Converting a circle equation from its standard form to general form is pretty easy once you get the hang of it. Let's go through it step by step!

Standard Form of a Circle

First, let’s remember what the standard form of a circle’s equation looks like.
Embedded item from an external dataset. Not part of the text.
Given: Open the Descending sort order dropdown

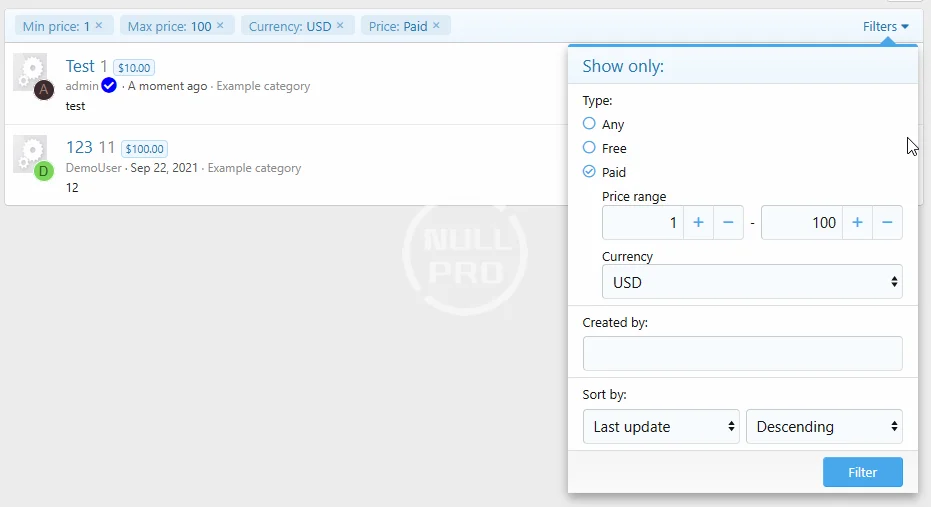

It is written as:

$(x - h)^2 + (y - k)^2 = r^2$

In this equation:

• $(h, k)$ is the center of the circle.
• $r$ is the radius (how far the circle stretches from the center).

General Form of a Circle

The general form of a circle’s equation looks like this:

$Ax^2 + Ay^2 + Dx + Ey + F = 0$

Now, we need to change the standard form into this general form.

Step 1: Expand the Equation

Start with the standard form:

$(x - h)^2 + (y - k)^2 = r^2$

Now we will expand (or open up) both sides of the equation:

$(x^2 - 2hx + h^2) + (y^2 - 2ky + k^2) = r^2$

Then, combine everything together:

$x^2 - 2hx + h^2 + y^2 - 2ky + k^2 = r^2$

Step 2: Rearrange to General Form

Next, we move $r^2$ to the left side of the equation:

$x^2 + y^2 - 2hx - 2ky + (h^2 + k^2 - r^2) = 0$

Now, if you look closely, it can be arranged like this:

$x^2 + y^2 - 2hx - 2ky + F = 0$

Where $F$ is $h^2 + k^2 - r^2$.

Step 3: Identify Coefficients

Now, let’s find out what the coefficients are in this general form:

• $A = 1$ (this is the number in front of $x^2$ and $y^2$).
• $D = -2h$ (this comes from the $x$ term).
• $E = -2k$ (this comes from the $y$ term).
• $F = h^2 + k^2 - r^2$.

Conclusion

That’s it! You’ve just changed the circle's equation from standard form to general form. It might feel a bit tricky at first, but don’t worry! With practice, it will become easier for you. Just take it one step at a time. Happy studying!